From this module, I learned that personal branding is something that we must always strive to achieve, not to gain fame and popularity but to have the platform to communicate ways of improving lives and serving others. Back then, I always take this opportunity for granted with the mind-set that my social media profile is still my personal space, but upon learning from this module, I understood the impact of influence that we can bring in making positive changes. After all, leadership is influence and through the responsible use of new age media, we can start building that influence to other people.

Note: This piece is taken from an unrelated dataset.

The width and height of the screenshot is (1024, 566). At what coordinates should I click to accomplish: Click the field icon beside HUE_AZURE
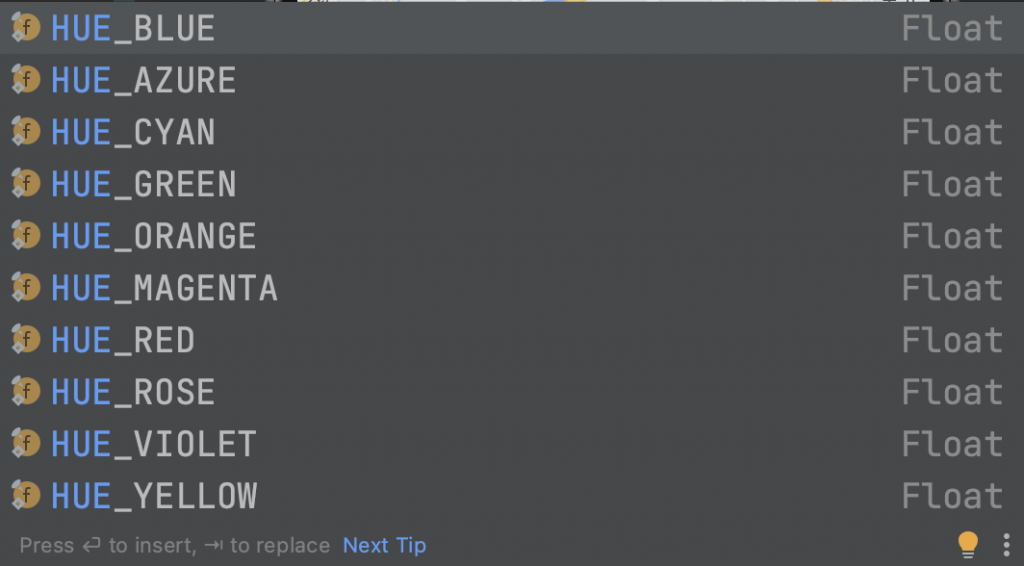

I took pride with the content creators Nurse Even (Even Soriano) and Tito Nurse (Hafiz Marsar) with their satirical and comical presentation of our daily nursing work. By portraying the daily struggles of a nurse in dealing with patients and their relatives and the other members of the healthcare team, they are unconsciously serving to influence the need for positive change in the way how the world should see nurses’ work. Now more than ever, the world is finally seeing the importance of nurses in the healthcare system. A big part of this may be contributed to the COVID-19 pandemic, but since time immemorial, nurses are always seen as the glue to the healthcare, the communication channels of other healthcare members and our patients. And now that our value is being recognized, in our own little ways, we still have to continue searching for opportunities for the best chances of being heard.